(AP) - The National Science Foundation has chosen South Dakota's closed Homestake Gold Mine to house a federally funded underground physics lab, a project that could bring millions of dollars to the state.
The state won the project, called the Deep Underground Science and Engineering Laboratory, over three other states that were also bidding for the lab. The project is designed to study the history and makeup of the universe.
In a release, the agency said Homestake offers the greatest potential for developing the lab. Tony Chan, assistant director for the agency's Directorate of Mathematical and Physical Sciences, said the closed mine is a "unique, world-leading facility."
The lab at Lead, S.D., in the northern Black Hills would be the largest and deepest facility of its kind in the world, according to the agency.
The state stands to gain about $300 million in federal funding and the potential for millions of dollars more in scientific grants to participating universities.
“There'll be scientists and researchers and technologists coming in from literally throughout the world, to study in this brand new national laboratory right in the Black Hills of South Dakota.”South Dakota Gov. Mike Rounds
Gov. Mike Rounds and two of the state's members of Congress praised the announcement after attending the Sioux Falls funeral of a South Dakota soldier killed in Iraq.
"This is an opportunity for South Dakota children to meet and participate and to learn with some of the greatest minds throughout the world," Rounds said. "There'll be scientists and researchers and technologists coming in from literally throughout the world to come and to study in this brand new national laboratory right in the Black Hills of South Dakota."
Sen. John Thune, R-S.D., and Rep. Stephanie Herseth Sandlin, D-S.D., joined Rounds on a flight to Lead. They vowed to secure the funding now that a site has been chosen.
"That mine for 125 years was a gold mine and when it shut down, it was a tremendous economic hit to the Black Hills and the entire state. This is like the gold strike of the 21st century," Thune said.

> _Problems and tasks_
[a] Check each statement against the news report on the underground physics lab, answering yes or no and quoting the words of the report that decide it. (i) The lab would be at Lead in the northern Black Hills. (ii) South Dakota won the project over four other states. (iii) The Homestake mine operated as a gold mine for 100 years.
[b] Rewrite the news report on the underground physics lab between "The lab at Lead, S.D., in" and "killed in Iraq.", inclusive, replacing "universities" with "colleges".

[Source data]
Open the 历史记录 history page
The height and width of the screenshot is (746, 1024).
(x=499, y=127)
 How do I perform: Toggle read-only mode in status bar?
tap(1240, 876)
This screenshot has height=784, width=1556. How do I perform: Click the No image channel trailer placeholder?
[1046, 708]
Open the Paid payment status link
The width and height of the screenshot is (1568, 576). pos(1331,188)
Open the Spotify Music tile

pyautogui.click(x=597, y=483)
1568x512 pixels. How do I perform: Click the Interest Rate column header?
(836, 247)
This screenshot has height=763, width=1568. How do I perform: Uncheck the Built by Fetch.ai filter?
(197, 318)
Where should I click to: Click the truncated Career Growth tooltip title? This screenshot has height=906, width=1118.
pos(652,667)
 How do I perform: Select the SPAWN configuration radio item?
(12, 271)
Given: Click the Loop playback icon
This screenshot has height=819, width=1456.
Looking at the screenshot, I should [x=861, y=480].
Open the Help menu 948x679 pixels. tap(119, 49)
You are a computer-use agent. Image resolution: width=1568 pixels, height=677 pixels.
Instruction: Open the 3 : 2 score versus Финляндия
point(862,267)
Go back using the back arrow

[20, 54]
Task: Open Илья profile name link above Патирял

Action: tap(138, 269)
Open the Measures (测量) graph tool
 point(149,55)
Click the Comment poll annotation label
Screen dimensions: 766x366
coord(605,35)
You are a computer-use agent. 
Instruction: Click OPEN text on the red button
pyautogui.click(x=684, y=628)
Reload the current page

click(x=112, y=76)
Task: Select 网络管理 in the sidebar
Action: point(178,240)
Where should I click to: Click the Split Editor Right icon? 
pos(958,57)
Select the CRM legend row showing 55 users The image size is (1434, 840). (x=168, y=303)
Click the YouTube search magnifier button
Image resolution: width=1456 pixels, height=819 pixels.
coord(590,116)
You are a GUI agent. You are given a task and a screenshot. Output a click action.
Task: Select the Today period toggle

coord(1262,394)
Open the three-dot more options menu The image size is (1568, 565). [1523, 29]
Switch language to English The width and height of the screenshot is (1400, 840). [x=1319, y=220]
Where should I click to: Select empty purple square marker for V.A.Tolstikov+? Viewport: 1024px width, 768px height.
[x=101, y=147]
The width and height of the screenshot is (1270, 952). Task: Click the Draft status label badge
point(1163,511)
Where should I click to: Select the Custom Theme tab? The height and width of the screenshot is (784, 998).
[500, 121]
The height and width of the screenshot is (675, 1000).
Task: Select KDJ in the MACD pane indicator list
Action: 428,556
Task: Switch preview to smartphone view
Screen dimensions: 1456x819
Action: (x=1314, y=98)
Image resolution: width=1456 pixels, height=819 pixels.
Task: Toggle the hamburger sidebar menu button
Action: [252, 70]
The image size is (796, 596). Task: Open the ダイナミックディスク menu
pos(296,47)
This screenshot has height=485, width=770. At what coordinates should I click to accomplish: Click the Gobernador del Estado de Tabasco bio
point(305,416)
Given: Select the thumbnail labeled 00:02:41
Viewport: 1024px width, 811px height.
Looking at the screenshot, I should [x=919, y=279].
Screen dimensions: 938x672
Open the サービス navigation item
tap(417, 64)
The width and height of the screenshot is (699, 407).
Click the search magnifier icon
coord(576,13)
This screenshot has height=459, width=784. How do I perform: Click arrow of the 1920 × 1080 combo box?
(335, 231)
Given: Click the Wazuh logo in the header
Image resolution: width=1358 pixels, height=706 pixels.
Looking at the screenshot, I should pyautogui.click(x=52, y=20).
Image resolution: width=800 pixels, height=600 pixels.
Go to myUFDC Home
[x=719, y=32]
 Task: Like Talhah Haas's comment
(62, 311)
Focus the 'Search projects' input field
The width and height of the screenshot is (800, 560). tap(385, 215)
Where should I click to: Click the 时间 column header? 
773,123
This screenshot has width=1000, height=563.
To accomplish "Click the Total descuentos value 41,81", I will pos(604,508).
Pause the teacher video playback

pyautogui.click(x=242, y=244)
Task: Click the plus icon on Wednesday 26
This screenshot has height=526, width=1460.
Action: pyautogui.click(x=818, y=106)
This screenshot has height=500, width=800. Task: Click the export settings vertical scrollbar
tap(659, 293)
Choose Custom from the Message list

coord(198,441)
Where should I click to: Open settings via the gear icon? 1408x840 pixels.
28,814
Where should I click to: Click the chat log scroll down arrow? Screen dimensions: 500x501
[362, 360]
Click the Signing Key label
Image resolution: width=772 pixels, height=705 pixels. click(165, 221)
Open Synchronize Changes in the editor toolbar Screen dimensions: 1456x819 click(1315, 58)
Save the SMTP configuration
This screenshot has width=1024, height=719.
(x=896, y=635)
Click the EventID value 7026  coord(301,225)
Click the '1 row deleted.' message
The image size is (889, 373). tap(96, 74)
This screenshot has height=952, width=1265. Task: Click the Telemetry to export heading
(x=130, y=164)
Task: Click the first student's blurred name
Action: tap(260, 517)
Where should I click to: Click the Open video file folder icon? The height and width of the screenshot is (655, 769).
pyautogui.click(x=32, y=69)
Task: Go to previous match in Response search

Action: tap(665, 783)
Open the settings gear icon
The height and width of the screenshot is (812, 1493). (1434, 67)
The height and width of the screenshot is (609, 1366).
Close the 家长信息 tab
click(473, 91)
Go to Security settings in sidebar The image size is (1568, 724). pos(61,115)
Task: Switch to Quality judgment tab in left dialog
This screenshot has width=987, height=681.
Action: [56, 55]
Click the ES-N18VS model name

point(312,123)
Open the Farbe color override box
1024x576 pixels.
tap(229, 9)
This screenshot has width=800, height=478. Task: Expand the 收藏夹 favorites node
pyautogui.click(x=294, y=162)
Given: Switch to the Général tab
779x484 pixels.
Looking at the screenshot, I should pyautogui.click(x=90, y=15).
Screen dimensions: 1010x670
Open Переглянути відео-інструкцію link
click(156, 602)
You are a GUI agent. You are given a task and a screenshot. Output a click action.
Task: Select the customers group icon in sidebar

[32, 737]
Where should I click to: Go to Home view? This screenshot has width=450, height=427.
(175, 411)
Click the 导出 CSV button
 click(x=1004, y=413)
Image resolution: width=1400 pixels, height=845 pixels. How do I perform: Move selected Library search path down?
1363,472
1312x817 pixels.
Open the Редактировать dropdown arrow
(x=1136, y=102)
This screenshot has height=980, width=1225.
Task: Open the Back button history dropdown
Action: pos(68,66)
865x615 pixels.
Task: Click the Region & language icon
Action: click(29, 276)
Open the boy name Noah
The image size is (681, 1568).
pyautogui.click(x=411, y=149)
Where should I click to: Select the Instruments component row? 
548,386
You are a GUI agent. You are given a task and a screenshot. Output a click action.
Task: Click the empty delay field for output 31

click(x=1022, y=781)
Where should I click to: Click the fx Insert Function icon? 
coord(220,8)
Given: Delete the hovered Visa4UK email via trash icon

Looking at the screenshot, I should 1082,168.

> _Answers by task_
[a]
(i) Yes: "The lab at Lead, S.D., in the northern Black Hills"
(ii) No: "over three other states that were also bidding for the lab"
(iii) No: "That mine for 125 years was a gold mine"

[b]
The lab at Lead, S.D., in the northern Black Hills would be the largest and deepest facility of its kind in the world, according to the agency.
The state stands to gain about $300 million in federal funding and the potential for millions of dollars more in scientific grants to participating colleges.
“There'll be scientists and researchers and technologists coming in from literally throughout the world, to study in this brand new national laboratory right in the Black Hills of South Dakota.”South Dakota Gov. Mike Rounds
Gov. Mike Rounds and two of the state's members of Congress praised the announcement after attending the Sioux Falls funeral of a South Dakota soldier killed in Iraq.